Coconut Shrimp, coconut curry dipping sauce, $8. We ain't at Bahama Breeze, that's fo 'sho. At least the tails are still on them. The "coconut" curry sauce is the same damn sucky curry sauce as the roti canai. These coconut shrimp sucked ass... Not a hint of coconut. The uniformity was a dead give away they came from a brown bag from the back of a truck. And what's the purpose of the few strands of iceberg lettuce? To keep it from sliding off the check tray. Swipe left, motherfuckers.

Singapore "Chilli" Crab, national dish of Singapore, soft-shelled crab, house-made chili garlic sauce, fried bao bun, $9.50. I am a sucka for deep fried soft shell crab on any menu but I don't know if I would like one without the soft shell... Maybe this will be authentic since it's misspelled on the menu or maybe not.
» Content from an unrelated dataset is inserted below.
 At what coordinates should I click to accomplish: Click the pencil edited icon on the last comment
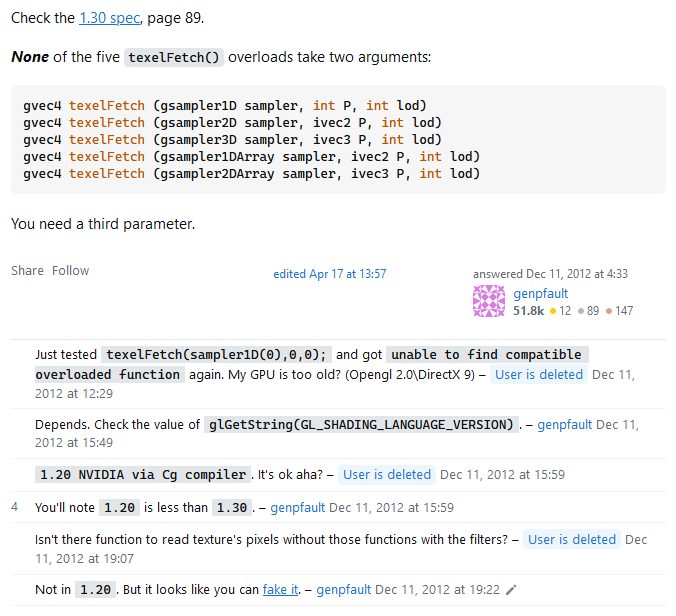512,590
I guess it's better than eating King Crap. For what it was, it wasn't horrible. The crab was battered and fried decently but it was bland and unseasoned. The fried bao is a gimmick, does nothing for the overall taste. The chili garlic sauce looked like peach cobbler filler... Where's the crust? I'm on the fence with this if there is a next visit in my future... Maybe not after 5 months.

Siu Yoke, crispy pork belly, hoisin dipping sauce, $7. The real siu yoke is a whole roasted pig which is a process that takes time to produce correctly and this was just cubes of pork belly deep fried and tossed into a plastic basket. Zero technique but as with anything that contains pork belly and deep fried... You bet your ass this tasted pretty good. But it's a very chintzy portion for the price.
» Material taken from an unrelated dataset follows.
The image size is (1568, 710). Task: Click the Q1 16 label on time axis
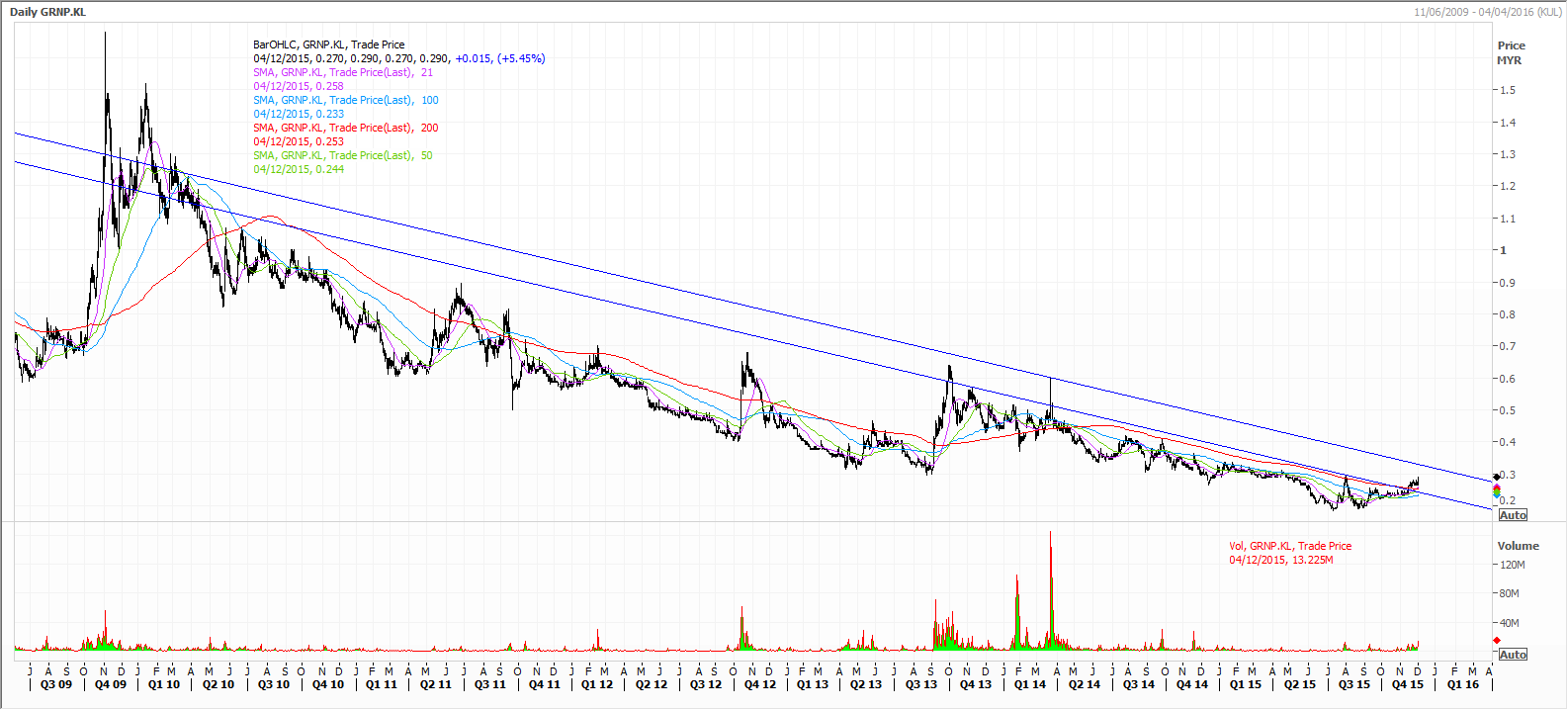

Chicka-Rones, Filipino-style crispy chicken skins tossed in jerk seasoning, $6. If this was truly flip-style, it should be called Chinks... But that may trigger some PC douchebag to rock back and forth covering his ears like Simple Jack. The skins were decent but the ratio of skins to price was a ripoff... It was barely seasoned with the jerk rub and they didn't even give you spiced vinegar to dip those Chinks in like how it should be served... This was worse than water torture. So, I looked up some pictures of this dish and it was supposed to come with some tomatillo sauce... What? It's Pinoy grub not Mexican't. Now, I'm glad they forgot that booger sauce.

'Nam-Nom Rolls, chilled rice wraps, basil, mint, crunchy spring roll, chicken sausage, lettuce, cucumber, $6. When this came out, I was like, who the fuck put pavestones on my plate... Look at that fucking brick of sausage patty. It was so gimmicky, I couldn't stop laughing while trying to eat it... I almost choked trying to get it down. Thank goodness I didn't because no fucking way anyone in this joint woulda been able to get their arms around my fat body to perform the heimlich manuever.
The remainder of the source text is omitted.